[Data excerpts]
--

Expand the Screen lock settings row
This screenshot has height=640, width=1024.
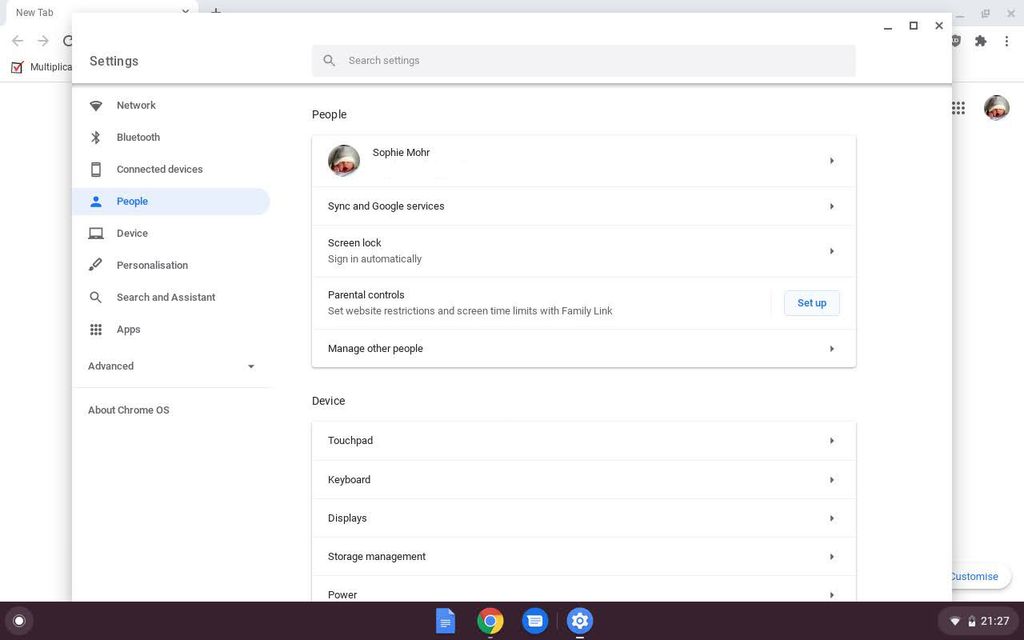click(583, 250)
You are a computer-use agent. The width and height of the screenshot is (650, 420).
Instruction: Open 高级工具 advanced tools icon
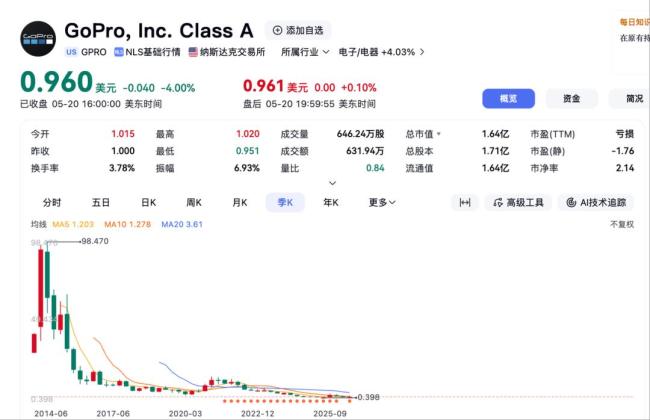coord(498,203)
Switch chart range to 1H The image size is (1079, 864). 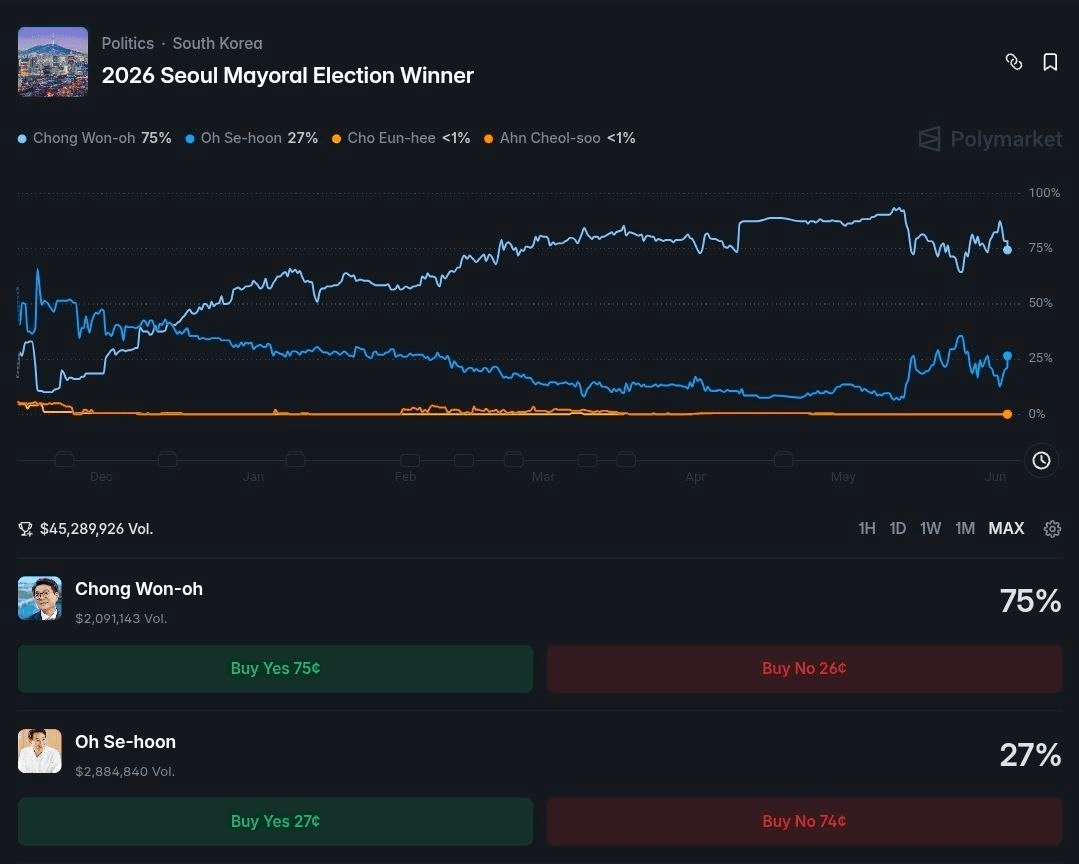pos(867,528)
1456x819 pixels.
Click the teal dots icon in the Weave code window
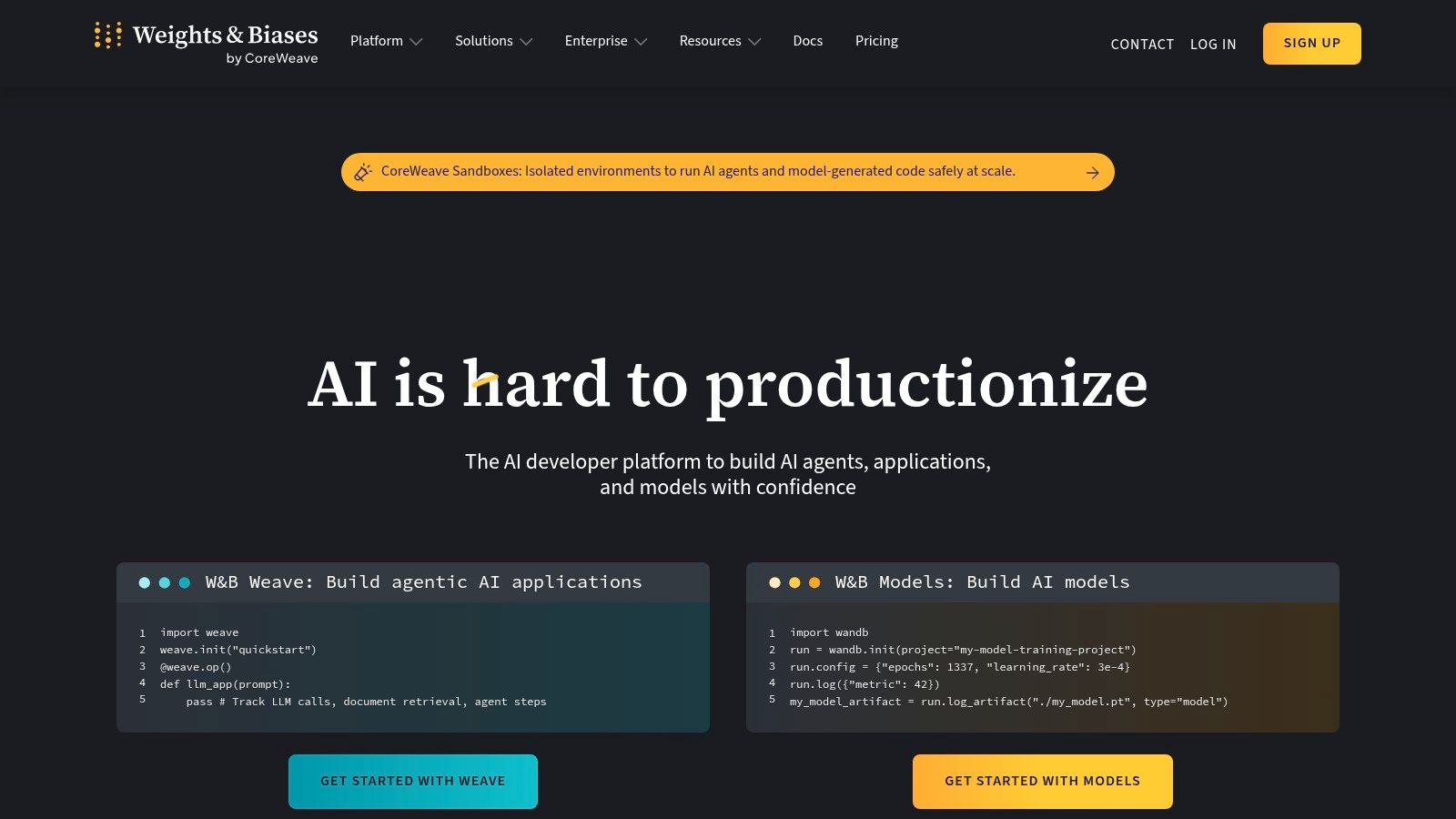(x=165, y=582)
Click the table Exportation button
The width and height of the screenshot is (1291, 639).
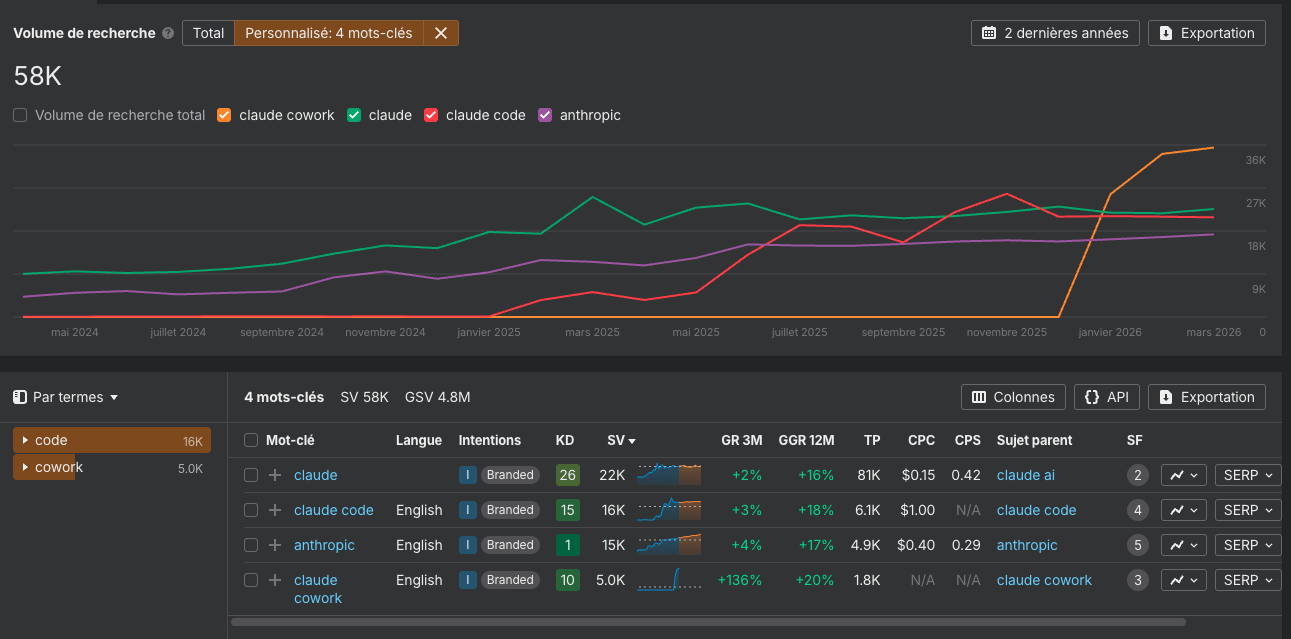[1207, 396]
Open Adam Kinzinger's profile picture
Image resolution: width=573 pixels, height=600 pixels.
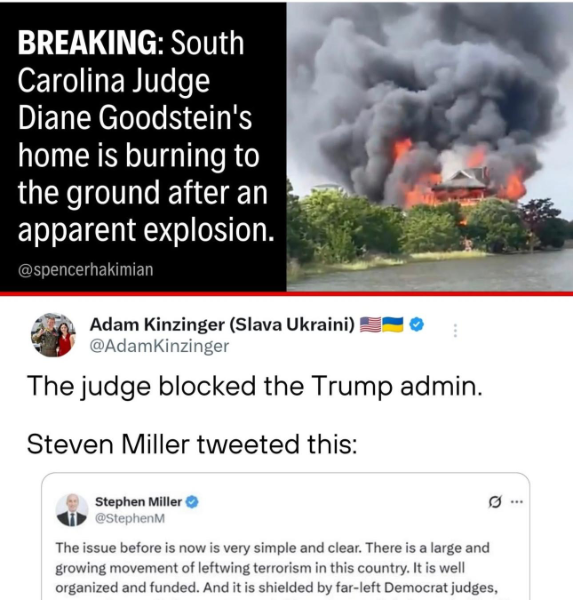click(53, 335)
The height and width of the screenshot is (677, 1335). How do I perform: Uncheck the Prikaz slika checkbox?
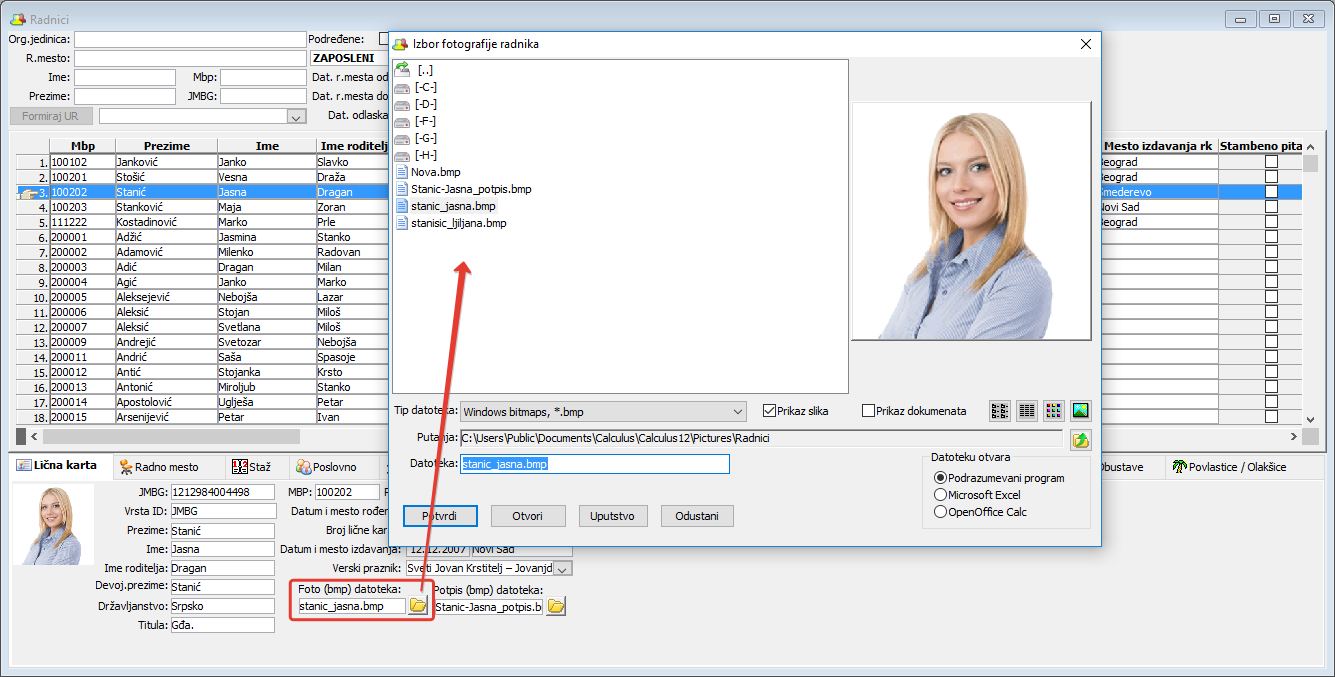point(769,411)
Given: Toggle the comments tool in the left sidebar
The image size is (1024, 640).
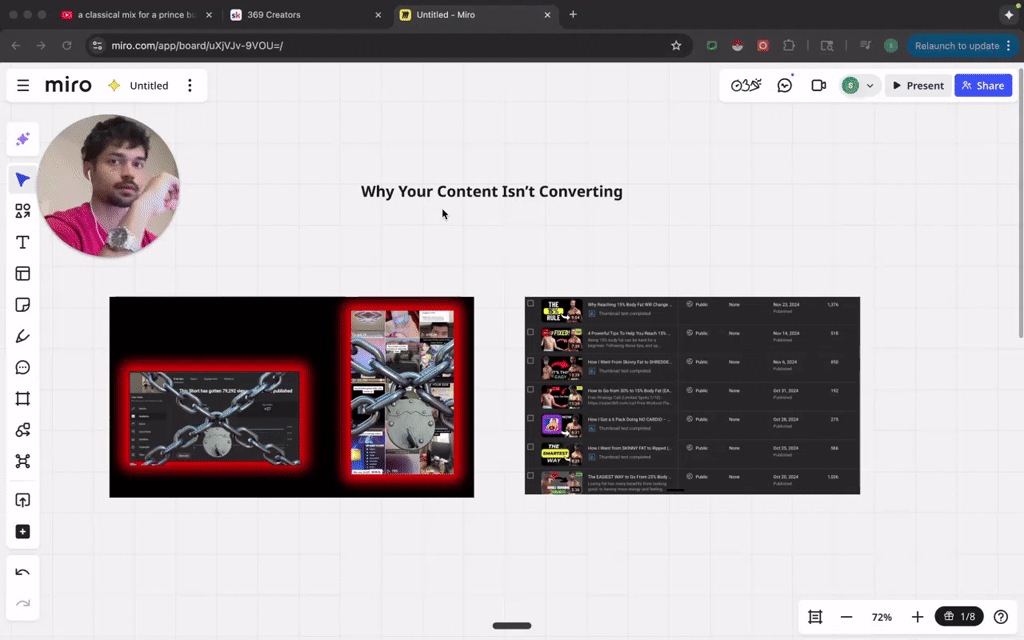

--

Task prompt -
The answer must consist solely of the lines from the line containing "Click the table Exportation button" to the end of the data, reproduced exactly, with every picture left out.

Response to the exercise -
Click the table Exportation button
The width and height of the screenshot is (1291, 639).
[1207, 396]
Open Adam Kinzinger's profile picture
Image resolution: width=573 pixels, height=600 pixels.
click(53, 335)
The height and width of the screenshot is (677, 1335). How do I perform: Uncheck the Prikaz slika checkbox?
point(769,411)
Given: Toggle the comments tool in the left sidebar
The image size is (1024, 640).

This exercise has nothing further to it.